I have been working on various "chunks" of the piece, trying to get them musical and up to speed. My piano teacher advises a lot of metronome practice, and working on my articulation. Overall, I've set a challenge to myself to use as little pedal as possible (particularly in Mov 1 and 3).

Progress is slow for me, but I feel, given how I'm able to play certain passages (the last 40 measures or so of Mov 1, for instance, and the "arpeggiated section" of Mov 2) that I'll eventually be able to manage the whole thing in such a way that doesn't send the dogs in my neighborhood cowering under porches.


Here's where I've run up against some challenges so far:

In Movement 1: For me the fortissimo tremolos- two notes/one note- at the start of the development are very tough to pull off cleanly. The transition to the triplet tremolos right at the exposition of the section theme is also very difficult- I have to borrow a little time to pull it off.

The "fantasia-like" section (triplets again) at the end of the development was pretty tough for me, especially because it features "triplet sixteenths"- the fastest notes in the piece. But then, on the advise of members of this forum, I split up the workload of the hands differently and it got considerably easier.

Overall this movement is not as tough as I imagined it would be. It's very fun to play.

In movement 2: Most the hand crossovers are tricky, especially when in the sections where one is playing those quick little tremolo octaves twice- once low, once high. Mentally, it's tough to keep the beat when making the crossover. Moreover, it's hard to play those tremolos pianissimo and still sound all the notes. The arpeggiated section takes a while to learn, but it flows nicely. Overall it's hard to play much of this movement quietly when called for especially in those awkward sections where the one has to perform a lot of finger swaps to maintain legato.

Interpretation of the whole movement is a challenge- as the tempo is quite slow and the emotional arc has to be held very carefully to be maintained.

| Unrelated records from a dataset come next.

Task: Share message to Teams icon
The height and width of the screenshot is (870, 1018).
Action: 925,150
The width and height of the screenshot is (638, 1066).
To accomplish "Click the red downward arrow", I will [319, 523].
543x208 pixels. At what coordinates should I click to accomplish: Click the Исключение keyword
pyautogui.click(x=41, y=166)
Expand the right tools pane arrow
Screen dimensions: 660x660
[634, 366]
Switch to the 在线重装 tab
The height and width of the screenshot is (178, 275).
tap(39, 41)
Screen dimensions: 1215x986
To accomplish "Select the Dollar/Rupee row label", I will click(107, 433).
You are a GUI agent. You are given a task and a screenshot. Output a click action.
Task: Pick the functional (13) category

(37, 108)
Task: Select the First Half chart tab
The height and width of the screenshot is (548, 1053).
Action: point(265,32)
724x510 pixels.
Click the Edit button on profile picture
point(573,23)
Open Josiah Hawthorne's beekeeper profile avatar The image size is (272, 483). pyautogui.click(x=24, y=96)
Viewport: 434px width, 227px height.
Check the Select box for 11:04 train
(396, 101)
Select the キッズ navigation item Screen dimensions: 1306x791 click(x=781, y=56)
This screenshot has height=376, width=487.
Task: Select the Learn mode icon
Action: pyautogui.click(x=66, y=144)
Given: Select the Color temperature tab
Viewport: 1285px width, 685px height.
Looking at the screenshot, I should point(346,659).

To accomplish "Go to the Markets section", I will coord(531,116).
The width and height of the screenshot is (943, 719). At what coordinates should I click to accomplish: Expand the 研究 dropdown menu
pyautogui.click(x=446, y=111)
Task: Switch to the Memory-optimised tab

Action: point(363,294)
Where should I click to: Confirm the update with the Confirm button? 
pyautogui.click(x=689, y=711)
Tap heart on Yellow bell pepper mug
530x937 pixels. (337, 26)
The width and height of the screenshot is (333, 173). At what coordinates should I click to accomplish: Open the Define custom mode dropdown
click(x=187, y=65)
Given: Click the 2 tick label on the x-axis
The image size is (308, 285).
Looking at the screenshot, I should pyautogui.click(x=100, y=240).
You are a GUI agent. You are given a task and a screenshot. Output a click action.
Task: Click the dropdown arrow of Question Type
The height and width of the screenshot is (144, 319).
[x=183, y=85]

In movement 3: The overall tempo is quite tough. (I'm shooting for ~80 bpm per measure) The leaps in the left hand are often hard to pull off without borrowing a tiny bit of time. Thinking of the measures with these leaps as syncopated, which they clearly are (as the notes are held) makes it a bit easier.

I find the octave sections (especially that early one on the C-chord and its transposed companion later on) challenging. The trills also go by quite quickly; I find I have to "mash" them to get them at tempo.

The movement is quite long and the development is very homogeneous, making it difficult to interpret and to memorize.

I've referred to this movement several times as "Fur Elise on Steroids" because of the way it feels under the hands.

Last edited by Brad Hoehne; 12/21/11 11:14 AM.

1999 Petrof 125-111 (upright)
Casio Privia PX-330

Currently working on:
Chopin Etude op 25 #2 and op 10 #5
Schubert Op 90 #2, #3
Playing by ear and "filling out" pop tunes
#1809867 - 12/21/11 11:12 AM Re: What are you practicing? [Re: Tim Adrianson]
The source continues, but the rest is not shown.